La Guardia di Finanza ha eseguito nuove perquisizioni presso la Cesi, l’azienda di consulenze che nel 2016 aveva evidenziato “anomalie nel comportamento degli stralli” del viadotto e suggerito ad Autostrade di “procedere con un sistema di monitoraggio dinamico permanente”. Una raccomandazione che la concessionaria ritenne di non dover seguire, tanto che commissionò un nuovo studio al Politecnico di Milano dove gli investigatori guidati dal colonnello Ivan Bixio ieri hanno sequestrato documenti e materiale informatico.
La fase di raccolta dei documenti è tuttora in corso, potrebbero esserci nei prossimi giorni altri indagati. Nelle loro relazioni i finanzieri indicano tra le persone “che hanno avuto una responsabilità nella gestione del ponte” e dunque potrebbero aver interesse a partecipare all’incidente probatorio, con un loro consulente, il presidente di Autostrade Fabio Cerchiai, il presidente e l’amministratore delegato di Spea (la società che effettuava i monitoraggi) Paolo Costa e Antonio Galatà.
Dieci giorni fa, quando circola la notizia che è stata sequestrata negli uffici di Autostrade la mail di Munari, Cesi dirama un comunicato. E afferma: “Nei diversi rapporti originariamente consegnati al cliente, tra gennaio e maggio 2016 si è suggerito di aumentare la frequenza di alcune ispezioni e implementare un sistema di monitoraggio dinamico, ossia continuo, della struttura. Pertanto il testo della mail inviata nella notte tra il 14 e il 15 agosto, non rappresenta la posizione ufficiale dell’azienda e deve ritenersi espresso unicamente a titolo personale”. Una tesi che Autostrade contesta con un’altra nota ufficiale: “La mail ricevuta nella notte tra il 14 e il 15 agosto proveniva dall’account manager di Cesi ed è stata inviata per conoscenza al global director della stessa Cesi. Visto il rilievo dei soggetti coinvolti nella mail, nel pieno rispetto delle valutazioni che potrà svolgere la magistratura, non è possibile considerare tale mail come una corrispondenza di natura privata”.

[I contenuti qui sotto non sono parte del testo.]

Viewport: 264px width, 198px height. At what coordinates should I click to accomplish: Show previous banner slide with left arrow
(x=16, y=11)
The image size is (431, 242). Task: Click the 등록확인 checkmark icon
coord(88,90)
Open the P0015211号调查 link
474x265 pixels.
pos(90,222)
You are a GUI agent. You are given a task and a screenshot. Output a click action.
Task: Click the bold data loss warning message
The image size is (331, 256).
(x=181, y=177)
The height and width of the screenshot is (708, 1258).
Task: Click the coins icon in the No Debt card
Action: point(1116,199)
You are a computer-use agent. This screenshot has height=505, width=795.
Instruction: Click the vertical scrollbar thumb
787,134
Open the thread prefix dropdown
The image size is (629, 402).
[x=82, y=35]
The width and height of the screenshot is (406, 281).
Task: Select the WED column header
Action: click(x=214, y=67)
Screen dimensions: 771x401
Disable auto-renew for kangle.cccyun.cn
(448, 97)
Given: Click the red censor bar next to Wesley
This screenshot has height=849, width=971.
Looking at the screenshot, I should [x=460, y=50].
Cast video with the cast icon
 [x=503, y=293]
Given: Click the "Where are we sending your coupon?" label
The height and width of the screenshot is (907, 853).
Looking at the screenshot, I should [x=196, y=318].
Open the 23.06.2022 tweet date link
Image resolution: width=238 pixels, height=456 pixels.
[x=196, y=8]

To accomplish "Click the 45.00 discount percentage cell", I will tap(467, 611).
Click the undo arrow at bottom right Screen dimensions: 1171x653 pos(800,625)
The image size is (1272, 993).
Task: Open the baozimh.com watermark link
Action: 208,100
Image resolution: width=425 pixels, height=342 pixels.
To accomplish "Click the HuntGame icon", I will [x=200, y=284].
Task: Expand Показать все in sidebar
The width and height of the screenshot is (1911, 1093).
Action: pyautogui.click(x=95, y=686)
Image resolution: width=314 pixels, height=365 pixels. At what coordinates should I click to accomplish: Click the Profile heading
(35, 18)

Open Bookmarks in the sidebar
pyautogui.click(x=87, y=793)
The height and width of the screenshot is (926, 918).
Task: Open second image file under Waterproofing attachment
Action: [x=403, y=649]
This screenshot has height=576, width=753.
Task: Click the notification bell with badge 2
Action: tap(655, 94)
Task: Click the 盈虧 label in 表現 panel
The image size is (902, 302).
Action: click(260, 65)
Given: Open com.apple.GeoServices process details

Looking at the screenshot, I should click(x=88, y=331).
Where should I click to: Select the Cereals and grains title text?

Ieri i finanzieri hanno sequestrato il server di Cesi e stanno esaminando cellulari e computer di Munari per ricostruire i suoi contatti e lo scambio di comunicazioni con i manager di Autostrade. Senza escludere che questo possa portare, nei prossimi giorni, a una sua iscrizione nel registro degli indagati per false dichiarazioni ai pm o favoreggiamento.